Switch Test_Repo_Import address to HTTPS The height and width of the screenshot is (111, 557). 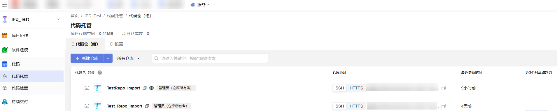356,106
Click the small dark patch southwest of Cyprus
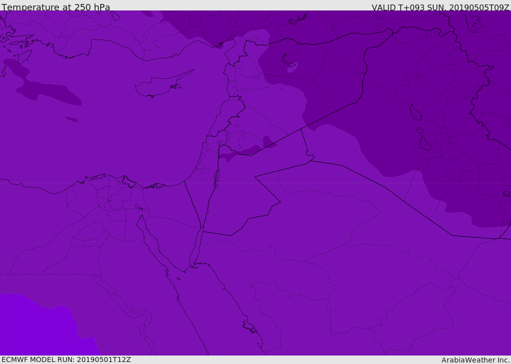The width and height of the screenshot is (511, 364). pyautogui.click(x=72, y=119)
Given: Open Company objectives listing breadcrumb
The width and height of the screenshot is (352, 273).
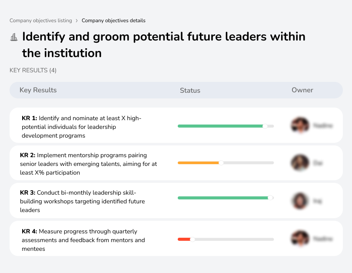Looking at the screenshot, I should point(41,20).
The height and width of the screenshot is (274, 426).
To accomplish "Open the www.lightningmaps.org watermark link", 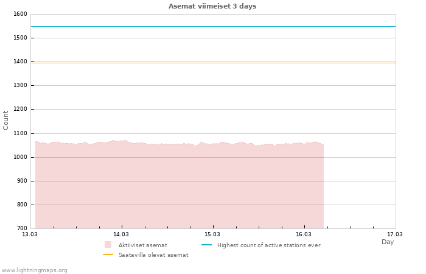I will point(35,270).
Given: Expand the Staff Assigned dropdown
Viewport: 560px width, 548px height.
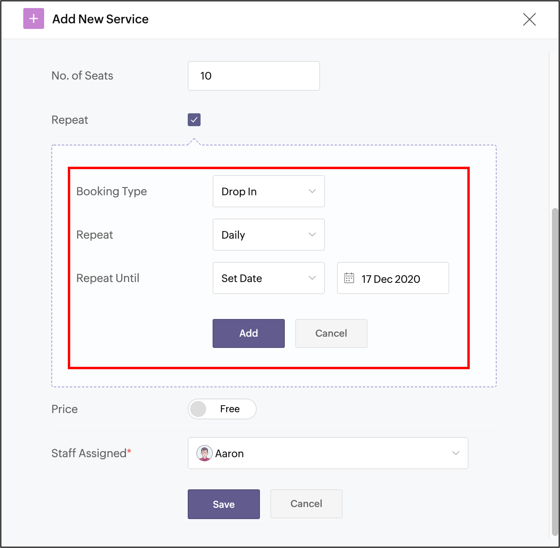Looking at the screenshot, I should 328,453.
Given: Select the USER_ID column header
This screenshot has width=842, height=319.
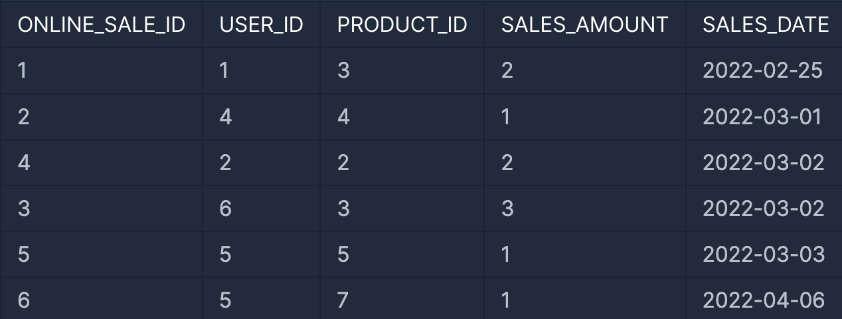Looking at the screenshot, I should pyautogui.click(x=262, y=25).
--
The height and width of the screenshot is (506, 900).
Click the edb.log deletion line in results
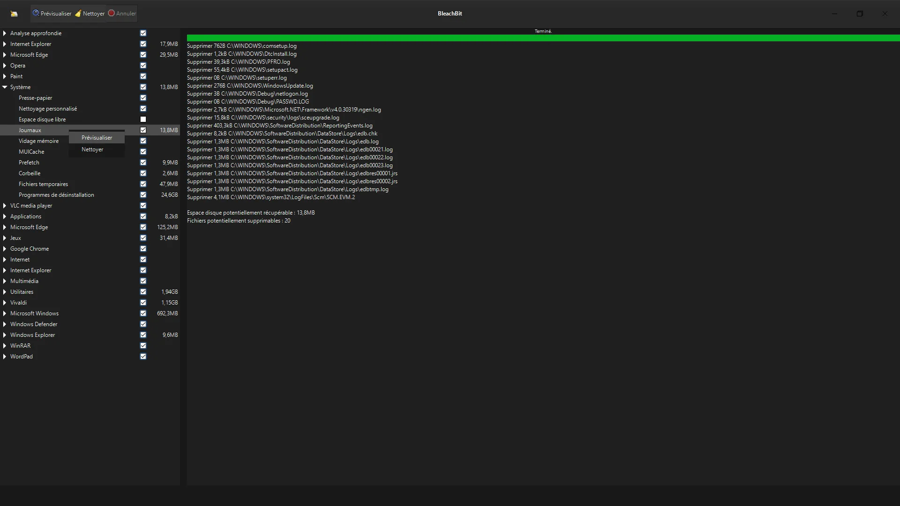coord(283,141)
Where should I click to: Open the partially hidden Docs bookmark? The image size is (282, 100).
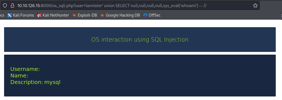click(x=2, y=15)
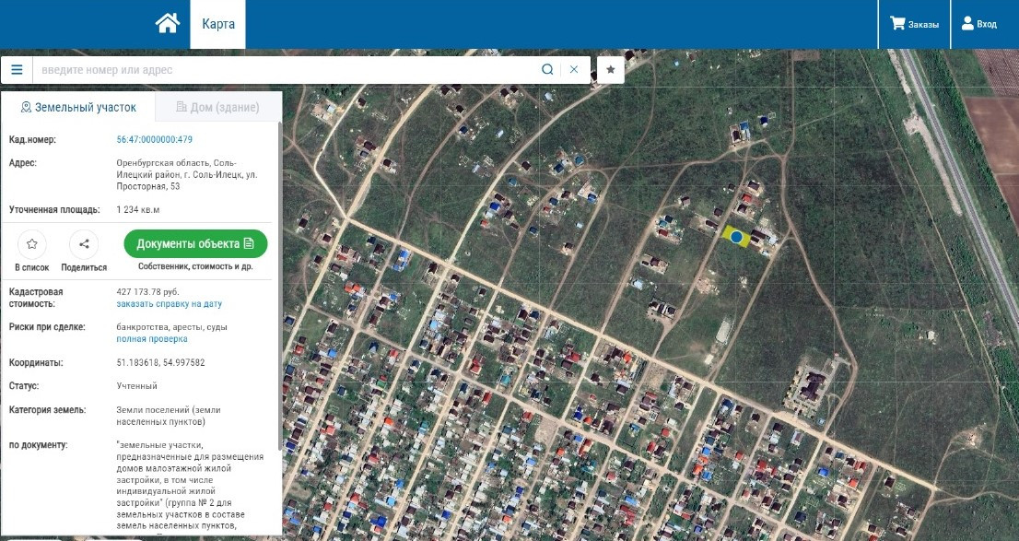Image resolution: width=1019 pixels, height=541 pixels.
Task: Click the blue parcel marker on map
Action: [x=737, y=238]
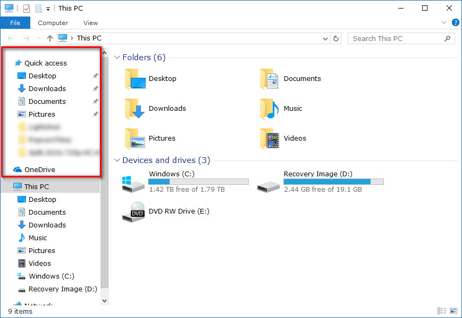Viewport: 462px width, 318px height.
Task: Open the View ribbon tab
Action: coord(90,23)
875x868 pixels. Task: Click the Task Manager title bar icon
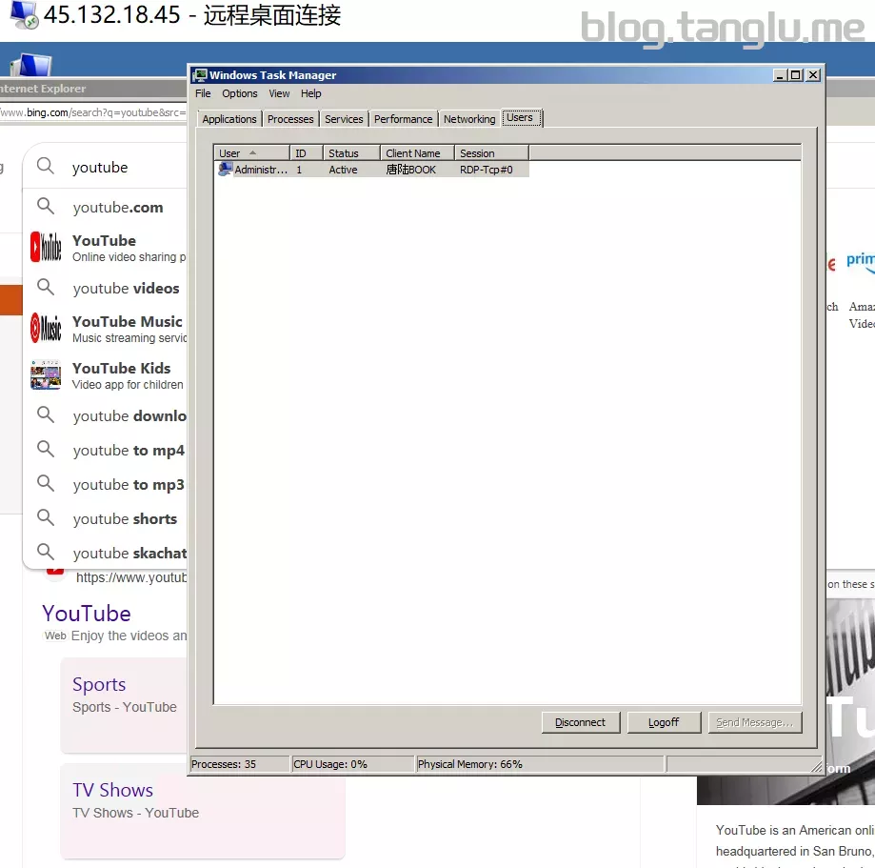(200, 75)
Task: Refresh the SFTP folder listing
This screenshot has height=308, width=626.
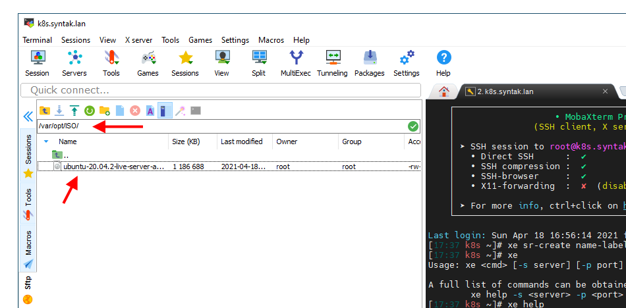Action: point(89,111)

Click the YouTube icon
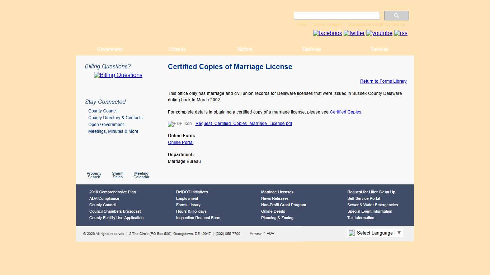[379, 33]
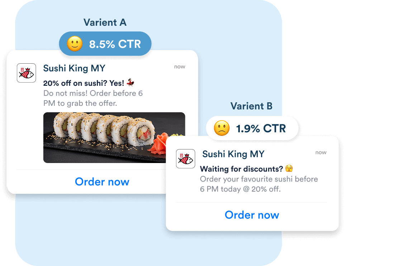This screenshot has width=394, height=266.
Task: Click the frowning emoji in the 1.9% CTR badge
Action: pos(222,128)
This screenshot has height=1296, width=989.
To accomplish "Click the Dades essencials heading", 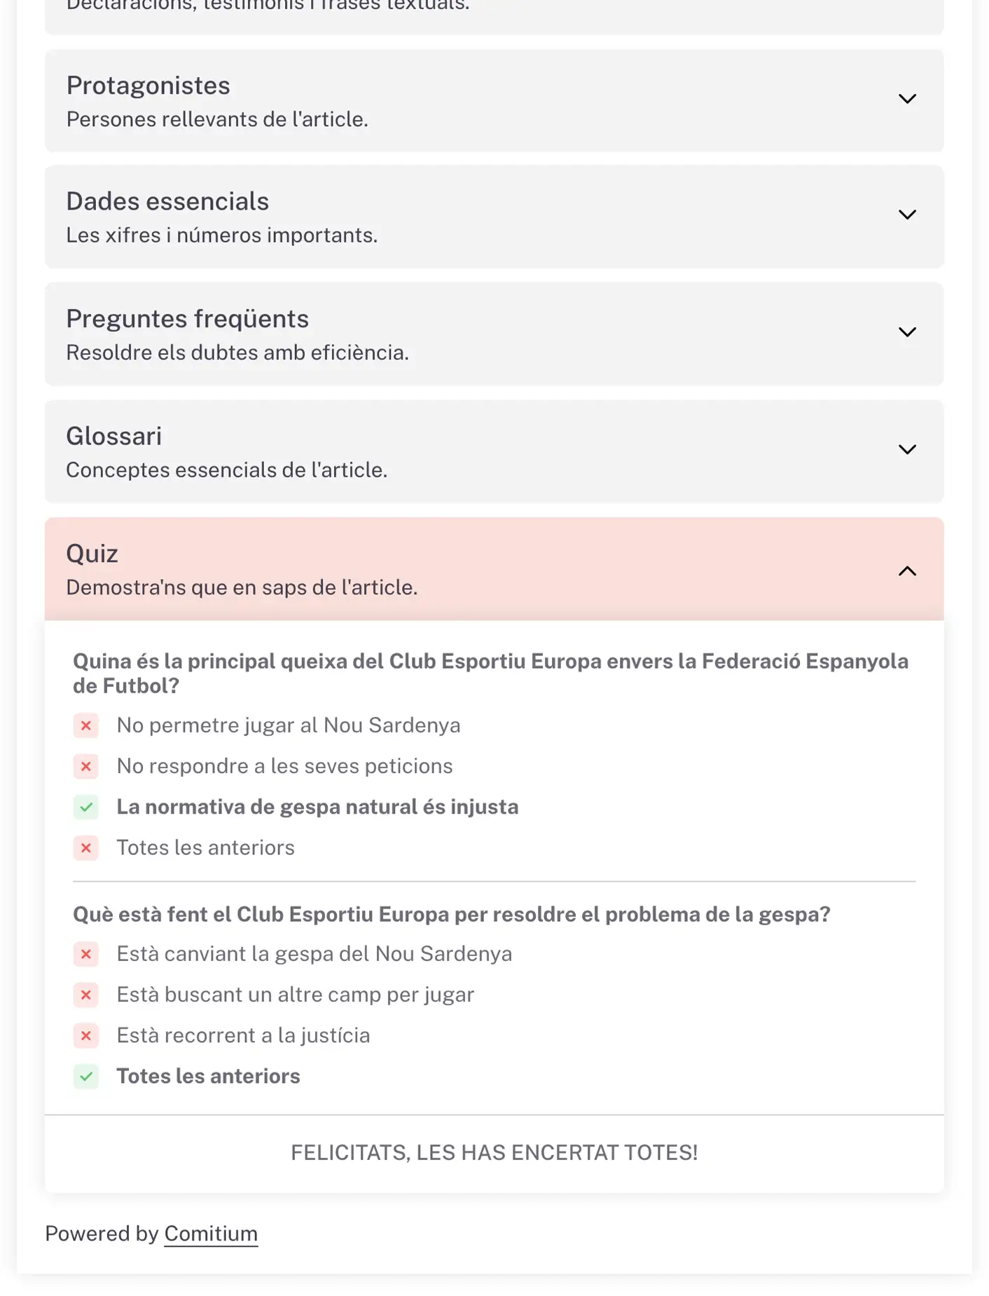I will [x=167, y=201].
--
* THE TASK
Since only a number is wanted, please say how many lines in the data include the word "listing".

* REPLY
2